Technology :: Tevatron collider's mighty boost for Higgs hunt

EVEN from beyond the grave it is possible to help tease apart the nature of matter. Newly processed measurements from the now defunct Tevatron particle collider have led to the most precise estimate yet of the mass of the W boson. That in turn constrains the mass of the long-sought Higgs boson.

The Tevatron was housed at Fermilab in Batavia, Illinois, and turned off in September 2011, but researchers are still combing through the data it produced.

Their latest sums, combined with earlier data from other detectors, place the W boson's mass at 80.385 gigaelectronvolts, plus or minus 0.015 GeV. The previous estimate was 80.4 GeV, give or take 0.045 GeV.

Thanks to relationships laid out in the standard model of physics - our best picture of the menagerie of particles and forces that make up the universe - the improved W boson mass hones estimates for the mass of the Higgs, the missing piece of the standard model.

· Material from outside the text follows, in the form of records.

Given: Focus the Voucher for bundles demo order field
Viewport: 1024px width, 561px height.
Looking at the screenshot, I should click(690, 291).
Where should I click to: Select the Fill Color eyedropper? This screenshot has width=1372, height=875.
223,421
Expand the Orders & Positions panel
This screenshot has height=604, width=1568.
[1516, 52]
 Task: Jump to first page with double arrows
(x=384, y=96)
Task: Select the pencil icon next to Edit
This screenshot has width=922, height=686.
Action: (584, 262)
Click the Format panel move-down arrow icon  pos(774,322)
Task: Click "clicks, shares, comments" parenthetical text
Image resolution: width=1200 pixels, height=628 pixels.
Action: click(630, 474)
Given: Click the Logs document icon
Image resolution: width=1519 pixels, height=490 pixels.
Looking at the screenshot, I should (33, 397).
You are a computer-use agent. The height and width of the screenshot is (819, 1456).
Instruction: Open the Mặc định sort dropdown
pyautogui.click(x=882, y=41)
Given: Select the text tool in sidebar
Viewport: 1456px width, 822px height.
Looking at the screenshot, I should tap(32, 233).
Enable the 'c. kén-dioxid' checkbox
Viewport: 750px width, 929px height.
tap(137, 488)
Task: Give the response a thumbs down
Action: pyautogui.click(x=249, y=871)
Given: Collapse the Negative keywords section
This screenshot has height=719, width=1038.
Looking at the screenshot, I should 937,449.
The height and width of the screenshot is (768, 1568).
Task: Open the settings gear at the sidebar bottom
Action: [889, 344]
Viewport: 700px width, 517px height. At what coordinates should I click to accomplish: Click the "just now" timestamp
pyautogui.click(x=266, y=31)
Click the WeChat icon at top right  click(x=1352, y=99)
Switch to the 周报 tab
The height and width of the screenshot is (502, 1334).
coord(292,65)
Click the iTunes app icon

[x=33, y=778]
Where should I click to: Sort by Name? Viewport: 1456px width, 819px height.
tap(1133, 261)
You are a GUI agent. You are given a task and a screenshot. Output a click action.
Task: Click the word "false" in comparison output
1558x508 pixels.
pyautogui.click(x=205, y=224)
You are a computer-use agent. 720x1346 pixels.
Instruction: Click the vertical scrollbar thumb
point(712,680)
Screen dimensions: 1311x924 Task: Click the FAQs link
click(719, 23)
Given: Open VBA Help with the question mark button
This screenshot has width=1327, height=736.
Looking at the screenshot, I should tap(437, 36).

Last December, physicists at the Large Hadron Collider at CERN, near Geneva, Switzerland, announced hints of a Higgs with a mass of about 125 GeV. The new W boson mass boosts confidence in that result, as it is consistent with a Higgs weighing between 115 and 127 GeV. "It's all fitting together nicely," says Dmitri Denisov of DZero, one of the Tevatron's two main detectors.